グレイが痺れを切らしてそう言い放つと、さすがのルーシィも理解をしたらしく、少し困惑した面持ちを見せる。その反応を見てにやりとするグレイとレビィは更に不安を煽るような発言をたたみかけていく。

「もしかしたら今頃アリエスと逢って再燃してる最中かもしんねーぜぇ?いいのか?2週間もほったらかしてて。そりゃ浮気されても文句いえねーぞ。」
「確かにねぇ…ロキだし…なんか話を聞く限り唯の仲間って訳じゃなさそうな気もするわ。」
「…。」

徐々に不安気な表情になっていくルーシィを見て二人は顔を見合わせて笑い合う。
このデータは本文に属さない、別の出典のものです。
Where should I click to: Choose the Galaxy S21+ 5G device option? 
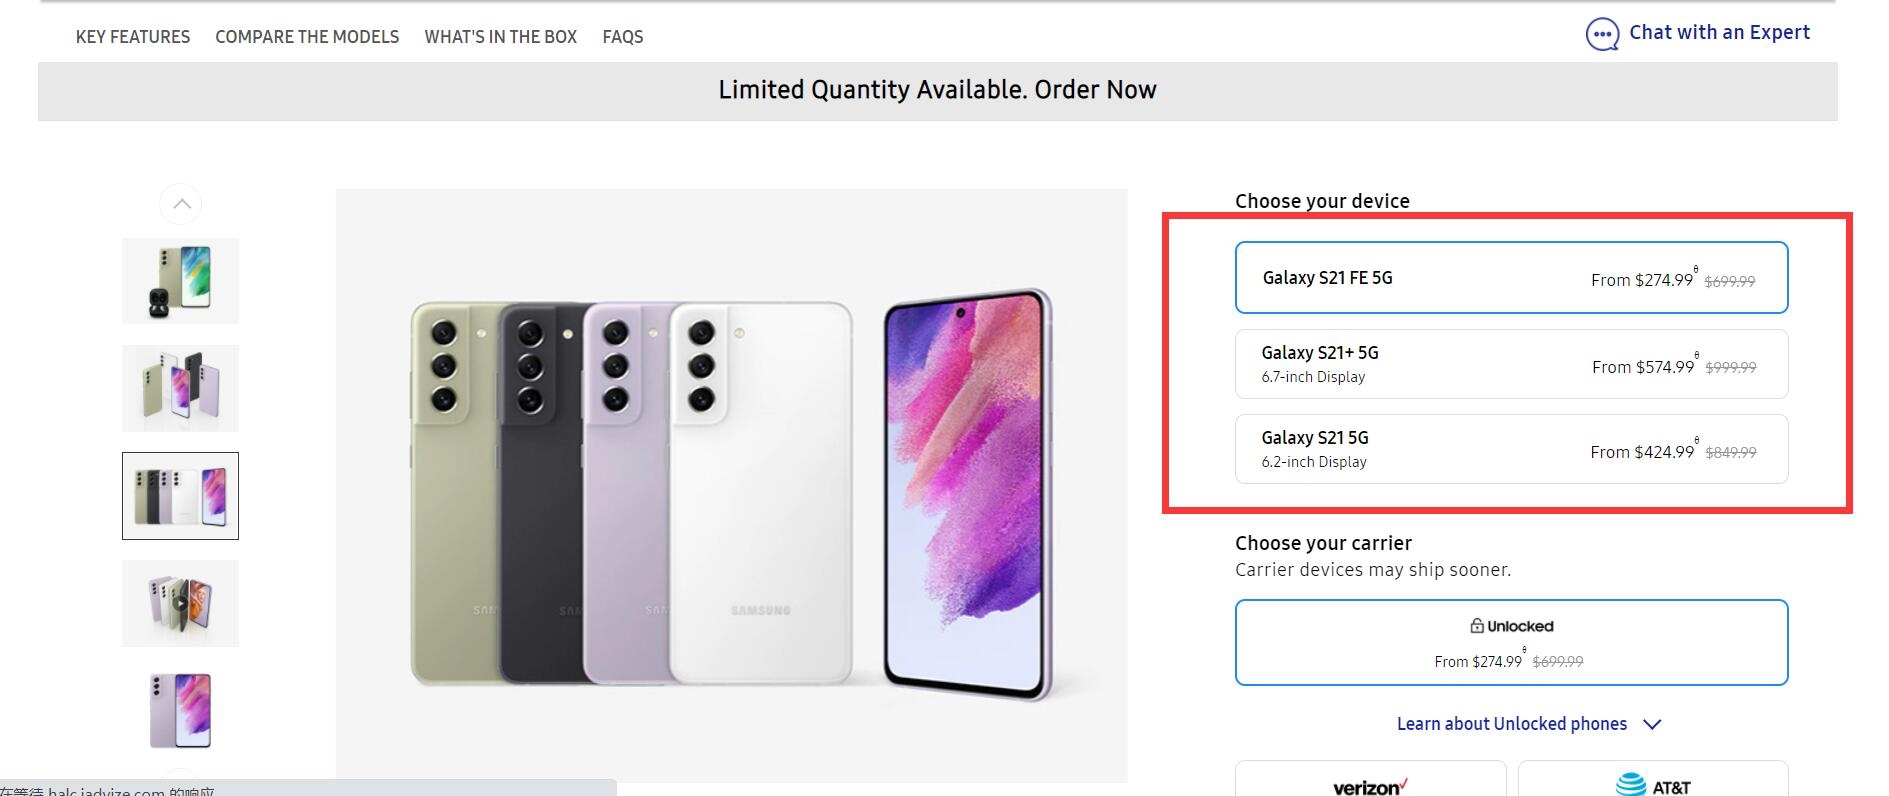coord(1511,364)
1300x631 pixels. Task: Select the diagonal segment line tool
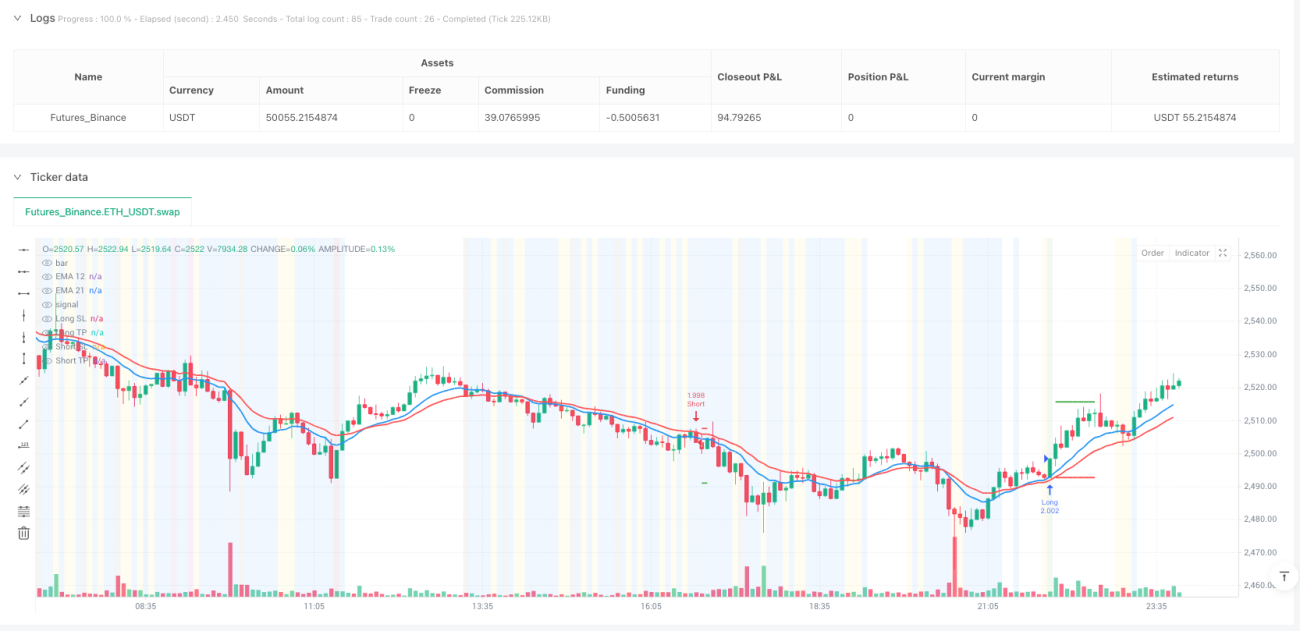(24, 424)
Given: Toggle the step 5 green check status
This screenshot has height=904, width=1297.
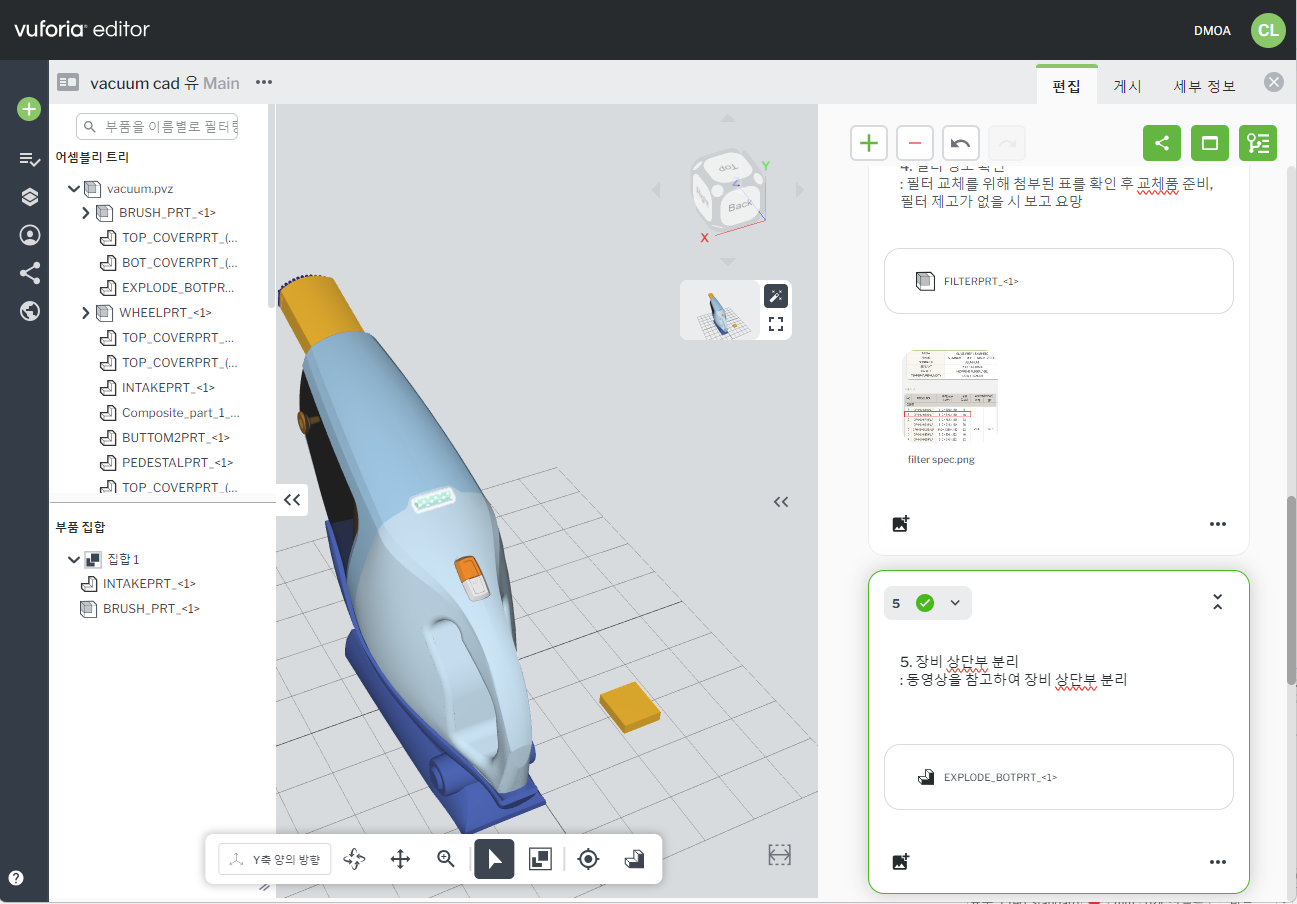Looking at the screenshot, I should [925, 603].
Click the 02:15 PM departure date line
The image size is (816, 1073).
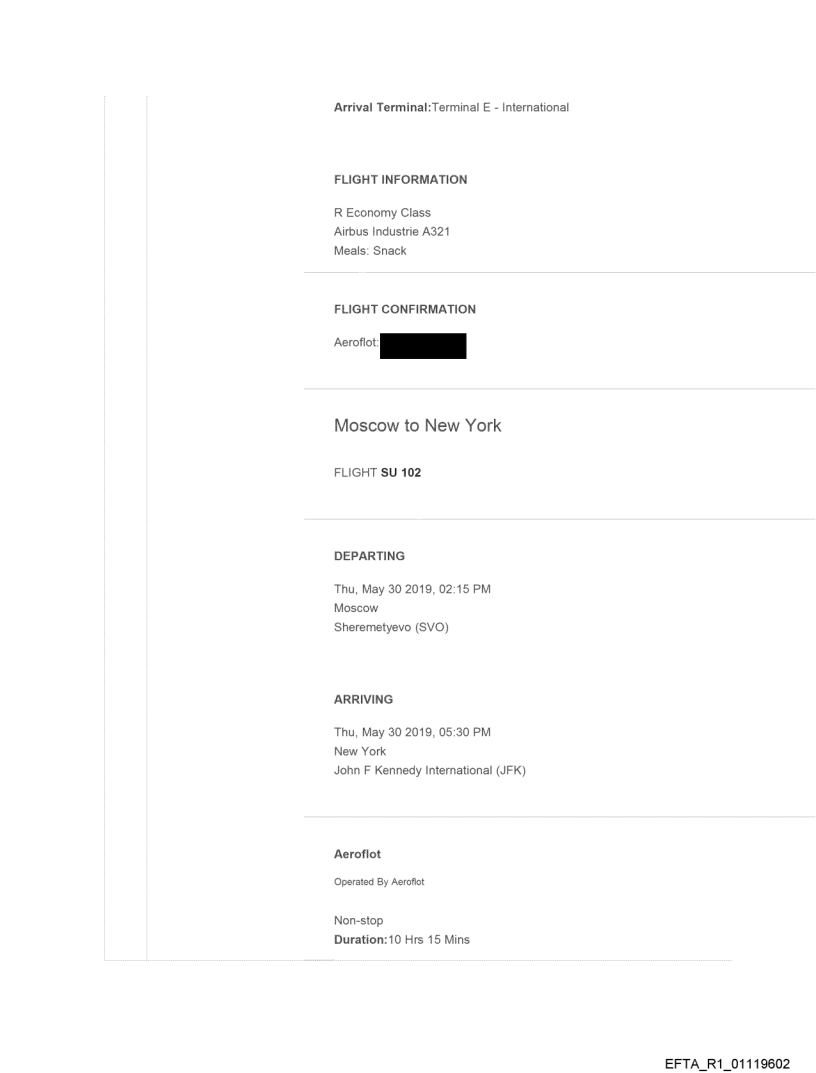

実際ここまで言うつもりはなかったレビィだが、ルーシィにとってこれはいい薬になりそうな気がし、グレイの意見に便乗することにした。いつまでも遠慮しているルーシィにとってこれがロキに逢う口実になればと思ったのだ。もちろん仕事に行けば星霊を呼ばずして闘えないルーシィだったが、今仕事に行ってもロキは呼ばないであろうとも思っていた。

「ま、俺には関係のねー話だけどさ。相手はロキなんだから少し心配したり疑ったりした方がいいんじゃねぇか?女の子大好きなんだからさ。」

グレイはとどめの一言を言い放つとにやにやと笑いながらその場を去っていく。ルーシィは一気に顔を青ざめさせ、どんよりとしていた。